● **TASK INSTRUCTIONS**:
Every record must come back unchanged, apart from the pictures, which are dropped.

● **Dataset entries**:
━━━━
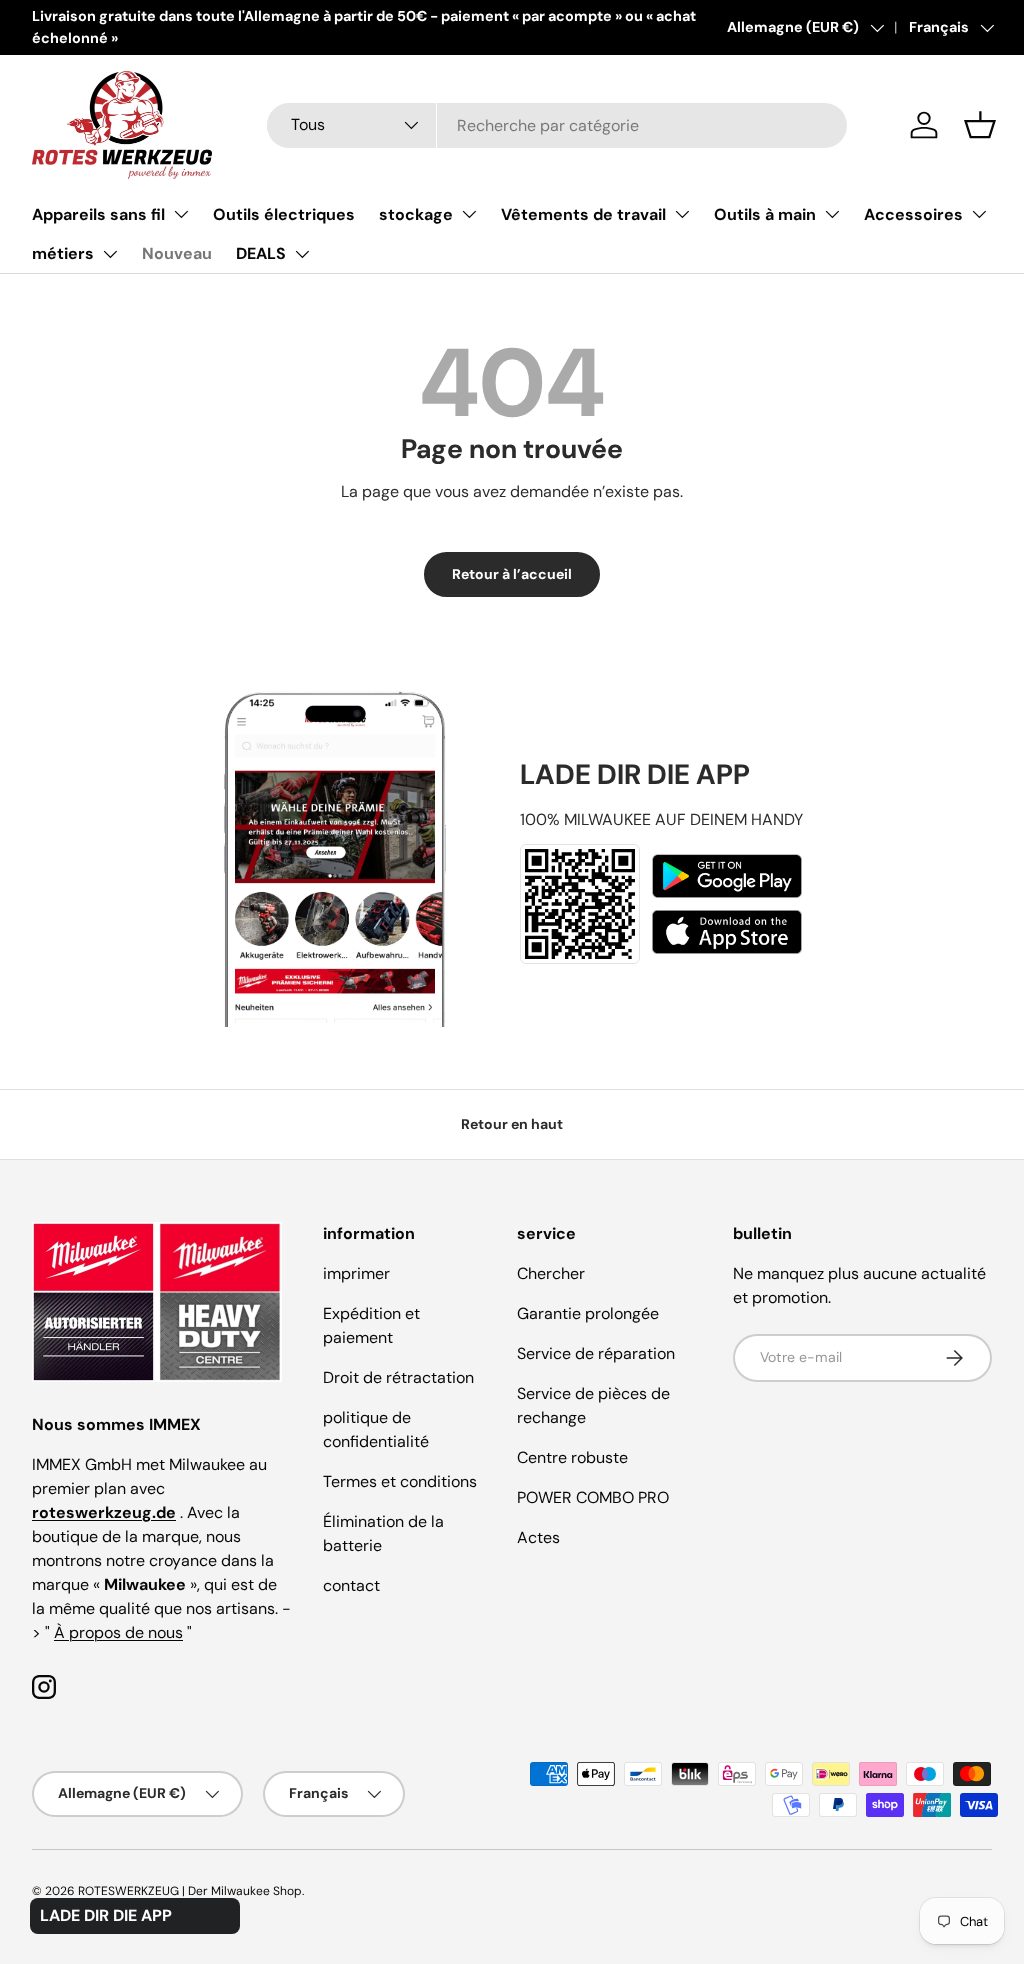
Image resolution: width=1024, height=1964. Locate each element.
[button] (980, 125)
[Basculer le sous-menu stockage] (469, 214)
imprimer (356, 1273)
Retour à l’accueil (512, 574)
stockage (416, 214)
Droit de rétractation (398, 1377)
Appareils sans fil (98, 214)
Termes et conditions (400, 1481)
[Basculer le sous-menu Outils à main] (832, 214)
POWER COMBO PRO (593, 1497)
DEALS (261, 253)
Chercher (551, 1273)
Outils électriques (284, 214)
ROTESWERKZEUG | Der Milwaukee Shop (190, 1891)
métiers (63, 253)
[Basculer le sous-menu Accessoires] (979, 214)
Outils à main (765, 214)
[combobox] (557, 125)
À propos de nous (118, 1632)
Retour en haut (512, 1124)
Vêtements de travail (583, 214)
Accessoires (913, 214)
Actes (538, 1537)
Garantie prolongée (588, 1313)
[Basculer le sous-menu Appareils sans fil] (181, 214)
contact (351, 1585)
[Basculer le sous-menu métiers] (110, 254)
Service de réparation (596, 1353)
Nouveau (177, 253)
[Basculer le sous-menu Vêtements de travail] (682, 214)
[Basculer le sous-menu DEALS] (302, 254)
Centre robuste (572, 1457)
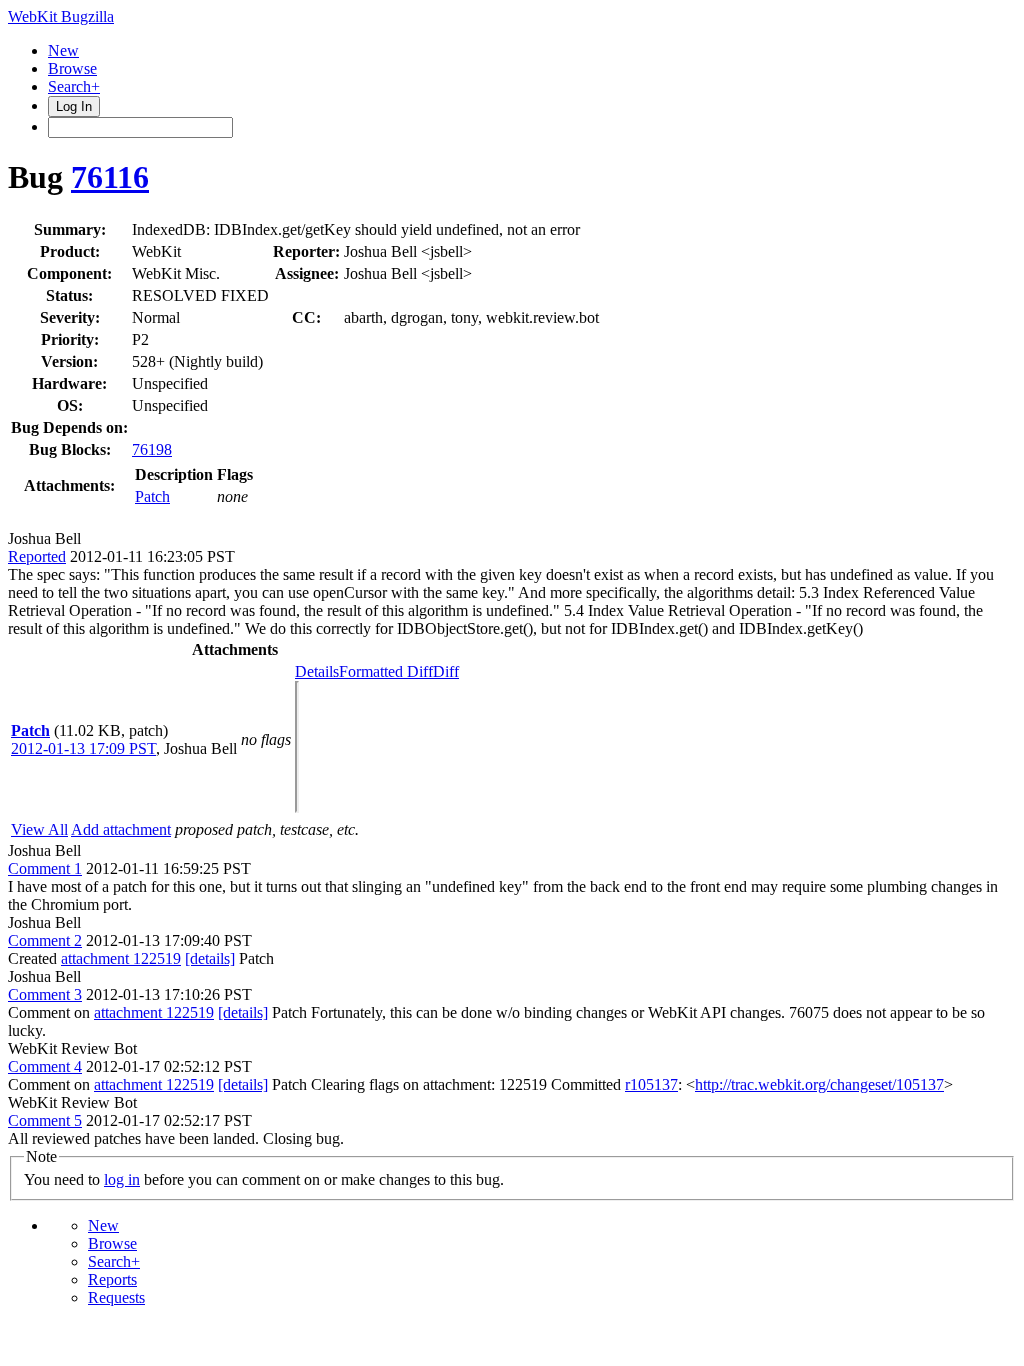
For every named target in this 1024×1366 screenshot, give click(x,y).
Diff (446, 671)
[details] (210, 958)
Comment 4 (45, 1066)
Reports (112, 1279)
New (63, 50)
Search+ (74, 86)
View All (39, 829)
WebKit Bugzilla (61, 16)
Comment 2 (45, 940)
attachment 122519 (121, 958)
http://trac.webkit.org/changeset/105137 (819, 1084)
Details (317, 671)
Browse (72, 68)
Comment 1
━━━━
● **WRITTEN REPLY**:
Image resolution: width=1024, height=1964. Locate each element.
[button] (980, 125)
[Basculer le sous-menu stockage] (469, 214)
imprimer (356, 1273)
Retour à l’accueil (512, 574)
stockage (416, 214)
Droit de rétractation (398, 1377)
Appareils sans fil (98, 214)
Termes et conditions (400, 1481)
[Basculer le sous-menu Outils à main] (832, 214)
POWER COMBO PRO (593, 1497)
DEALS (261, 253)
Chercher (551, 1273)
Outils électriques (284, 214)
ROTESWERKZEUG | Der Milwaukee Shop (190, 1891)
métiers (63, 253)
[Basculer le sous-menu Accessoires] (979, 214)
Outils à main (765, 214)
[combobox] (557, 125)
À propos de nous (118, 1632)
Retour en haut (512, 1124)
Vêtements de travail (583, 214)
Accessoires (913, 214)
Actes (538, 1537)
Garantie prolongée (588, 1313)
[Basculer le sous-menu Appareils sans fil] (181, 214)
contact (351, 1585)
[Basculer le sous-menu métiers] (110, 254)
Service de réparation (596, 1353)
Nouveau (177, 253)
[Basculer le sous-menu Vêtements de travail] (682, 214)
[Basculer le sous-menu DEALS] (302, 254)
Centre robuste (572, 1457)
For every named target in this 1024×1366 screenshot, give click(x,y).
Diff (446, 671)
[details] (210, 958)
Comment 4 (45, 1066)
Reports (112, 1279)
New (63, 50)
Search+ (74, 86)
View All (39, 829)
WebKit Bugzilla (61, 16)
Comment 2 (45, 940)
attachment 122519 (121, 958)
http://trac.webkit.org/changeset/105137 (819, 1084)
Details (317, 671)
Browse (72, 68)
Comment 1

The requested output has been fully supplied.